Passage to read
────────

Oli
Oli

Reputation: 239918

Creating distinct colours from similar numbers, in a reproducible way

I have a booking system for a carpark. For any given day there is a decimal booking rate.

I need to to display a calendar of the rates over the year so the admins can track where the price hikes are, and to quickly check that things are the right price.

I have had the idea of creating a key of colours and mapping them to the distinct rates we use over the year. It's just a bit of CSS to display those on the calendar. That would be beautiful.

At a glance this is really simple:

But what happens when Bob from management blunders in and adds a new cheap rate? All the rates get shunted up a colour. Bob hasn't actually broken anything but when the page refreshes, it looks like he's changed the entire system. Appearance is important here.

────────

Entries provided

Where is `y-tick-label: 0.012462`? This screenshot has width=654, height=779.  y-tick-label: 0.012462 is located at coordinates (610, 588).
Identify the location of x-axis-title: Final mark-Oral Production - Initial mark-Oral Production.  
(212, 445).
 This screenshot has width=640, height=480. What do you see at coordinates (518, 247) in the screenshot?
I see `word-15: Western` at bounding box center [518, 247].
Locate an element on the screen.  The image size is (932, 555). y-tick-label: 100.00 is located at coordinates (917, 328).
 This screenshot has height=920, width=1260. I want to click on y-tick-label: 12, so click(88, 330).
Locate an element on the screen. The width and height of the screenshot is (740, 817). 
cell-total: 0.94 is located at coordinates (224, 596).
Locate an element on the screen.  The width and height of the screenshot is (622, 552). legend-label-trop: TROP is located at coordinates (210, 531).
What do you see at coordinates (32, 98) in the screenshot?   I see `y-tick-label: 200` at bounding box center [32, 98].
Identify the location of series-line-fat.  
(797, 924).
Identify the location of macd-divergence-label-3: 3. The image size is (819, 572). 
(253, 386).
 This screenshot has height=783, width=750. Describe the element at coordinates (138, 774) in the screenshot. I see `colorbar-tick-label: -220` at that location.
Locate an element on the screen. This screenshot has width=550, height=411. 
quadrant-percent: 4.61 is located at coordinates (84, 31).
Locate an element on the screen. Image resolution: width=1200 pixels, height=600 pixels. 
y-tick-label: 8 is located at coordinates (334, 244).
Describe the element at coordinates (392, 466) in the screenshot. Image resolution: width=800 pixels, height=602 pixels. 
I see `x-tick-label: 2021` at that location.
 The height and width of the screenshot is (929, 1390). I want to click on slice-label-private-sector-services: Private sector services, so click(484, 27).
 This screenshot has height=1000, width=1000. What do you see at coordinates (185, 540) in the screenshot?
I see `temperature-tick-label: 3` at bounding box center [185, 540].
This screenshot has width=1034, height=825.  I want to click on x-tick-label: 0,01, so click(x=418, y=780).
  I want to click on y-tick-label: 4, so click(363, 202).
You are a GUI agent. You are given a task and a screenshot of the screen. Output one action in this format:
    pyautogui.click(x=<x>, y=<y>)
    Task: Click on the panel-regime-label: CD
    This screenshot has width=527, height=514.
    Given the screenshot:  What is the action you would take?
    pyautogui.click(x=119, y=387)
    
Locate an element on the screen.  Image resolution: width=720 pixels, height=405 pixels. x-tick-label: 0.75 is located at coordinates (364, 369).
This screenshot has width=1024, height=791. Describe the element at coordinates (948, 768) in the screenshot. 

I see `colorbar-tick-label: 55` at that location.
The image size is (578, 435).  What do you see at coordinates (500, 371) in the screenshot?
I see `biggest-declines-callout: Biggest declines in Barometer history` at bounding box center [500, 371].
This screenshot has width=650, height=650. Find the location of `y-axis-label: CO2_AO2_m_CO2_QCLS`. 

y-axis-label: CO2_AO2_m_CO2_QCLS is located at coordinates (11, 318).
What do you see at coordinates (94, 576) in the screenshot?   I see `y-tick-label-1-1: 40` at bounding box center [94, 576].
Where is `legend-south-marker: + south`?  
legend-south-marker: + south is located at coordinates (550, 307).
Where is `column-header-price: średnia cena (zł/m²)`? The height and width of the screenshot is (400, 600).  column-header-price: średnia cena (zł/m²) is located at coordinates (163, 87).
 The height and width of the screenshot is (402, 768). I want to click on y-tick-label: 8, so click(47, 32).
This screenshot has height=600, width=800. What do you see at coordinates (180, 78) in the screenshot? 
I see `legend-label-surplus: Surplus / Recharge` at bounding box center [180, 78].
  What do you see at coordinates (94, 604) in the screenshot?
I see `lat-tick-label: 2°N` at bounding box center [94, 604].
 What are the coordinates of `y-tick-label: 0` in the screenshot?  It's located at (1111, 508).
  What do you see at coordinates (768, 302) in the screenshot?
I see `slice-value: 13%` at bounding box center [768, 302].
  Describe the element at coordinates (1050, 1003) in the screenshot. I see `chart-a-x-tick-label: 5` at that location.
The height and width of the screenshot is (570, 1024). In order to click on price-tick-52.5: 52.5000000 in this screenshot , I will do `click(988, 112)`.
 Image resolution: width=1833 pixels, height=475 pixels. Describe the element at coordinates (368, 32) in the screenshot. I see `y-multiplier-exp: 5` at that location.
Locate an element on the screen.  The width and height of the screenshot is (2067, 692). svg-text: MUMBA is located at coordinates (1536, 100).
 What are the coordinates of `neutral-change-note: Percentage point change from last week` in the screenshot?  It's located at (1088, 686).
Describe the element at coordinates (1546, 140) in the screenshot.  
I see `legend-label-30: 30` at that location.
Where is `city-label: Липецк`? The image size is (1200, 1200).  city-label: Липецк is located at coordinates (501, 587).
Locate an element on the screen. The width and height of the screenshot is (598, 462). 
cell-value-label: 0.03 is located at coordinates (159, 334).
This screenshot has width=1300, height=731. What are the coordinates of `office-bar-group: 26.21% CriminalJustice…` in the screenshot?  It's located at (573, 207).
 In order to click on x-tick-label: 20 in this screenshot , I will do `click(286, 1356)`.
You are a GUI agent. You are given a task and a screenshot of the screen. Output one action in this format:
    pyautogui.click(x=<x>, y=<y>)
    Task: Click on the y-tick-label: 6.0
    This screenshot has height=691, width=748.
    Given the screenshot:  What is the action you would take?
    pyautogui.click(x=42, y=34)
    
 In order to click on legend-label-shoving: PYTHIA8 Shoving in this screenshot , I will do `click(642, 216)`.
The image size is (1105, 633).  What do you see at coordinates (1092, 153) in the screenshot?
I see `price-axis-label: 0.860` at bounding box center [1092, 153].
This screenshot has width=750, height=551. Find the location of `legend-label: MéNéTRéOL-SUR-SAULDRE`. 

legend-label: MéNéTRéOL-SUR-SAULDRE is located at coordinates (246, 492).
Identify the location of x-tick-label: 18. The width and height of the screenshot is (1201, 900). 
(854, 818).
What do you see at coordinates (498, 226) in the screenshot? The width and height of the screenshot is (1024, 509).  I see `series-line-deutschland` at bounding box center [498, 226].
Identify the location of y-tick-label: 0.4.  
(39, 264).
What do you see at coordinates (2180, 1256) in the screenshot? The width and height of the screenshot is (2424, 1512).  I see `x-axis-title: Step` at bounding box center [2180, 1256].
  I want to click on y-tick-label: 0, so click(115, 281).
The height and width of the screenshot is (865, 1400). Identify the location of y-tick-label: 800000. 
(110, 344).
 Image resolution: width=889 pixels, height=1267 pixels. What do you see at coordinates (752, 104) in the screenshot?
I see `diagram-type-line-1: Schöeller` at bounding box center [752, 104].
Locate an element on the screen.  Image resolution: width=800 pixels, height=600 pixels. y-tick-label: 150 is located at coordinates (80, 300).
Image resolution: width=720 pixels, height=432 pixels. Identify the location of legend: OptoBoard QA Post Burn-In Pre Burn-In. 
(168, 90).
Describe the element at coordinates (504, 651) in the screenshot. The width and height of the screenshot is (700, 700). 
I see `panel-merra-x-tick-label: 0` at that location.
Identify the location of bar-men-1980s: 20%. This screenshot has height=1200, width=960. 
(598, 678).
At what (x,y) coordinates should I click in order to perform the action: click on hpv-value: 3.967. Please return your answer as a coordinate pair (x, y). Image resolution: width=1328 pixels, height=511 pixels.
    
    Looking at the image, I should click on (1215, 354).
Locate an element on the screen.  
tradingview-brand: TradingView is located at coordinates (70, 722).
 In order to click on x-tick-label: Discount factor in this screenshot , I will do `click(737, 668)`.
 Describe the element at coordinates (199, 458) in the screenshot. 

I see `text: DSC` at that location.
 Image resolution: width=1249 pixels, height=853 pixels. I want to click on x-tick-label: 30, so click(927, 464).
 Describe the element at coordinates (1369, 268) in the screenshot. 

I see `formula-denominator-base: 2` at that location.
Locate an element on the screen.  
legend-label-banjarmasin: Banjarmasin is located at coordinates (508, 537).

────────

Work order A
Transcribe the carpark rates post between "Reputation: 239918" and "decimal booking rate.", inclusive.
Work order B
In the carpark rates post, what happens to all the rates when Bob from management adds a new cheap rate?
These rows come from a separate source.

Exercise output A
Reputation: 239918

Creating distinct colours from similar numbers, in a reproducible way

I have a booking system for a carpark. For any given day there is a decimal booking rate.

Exercise output B
All the rates get shunted up a colour.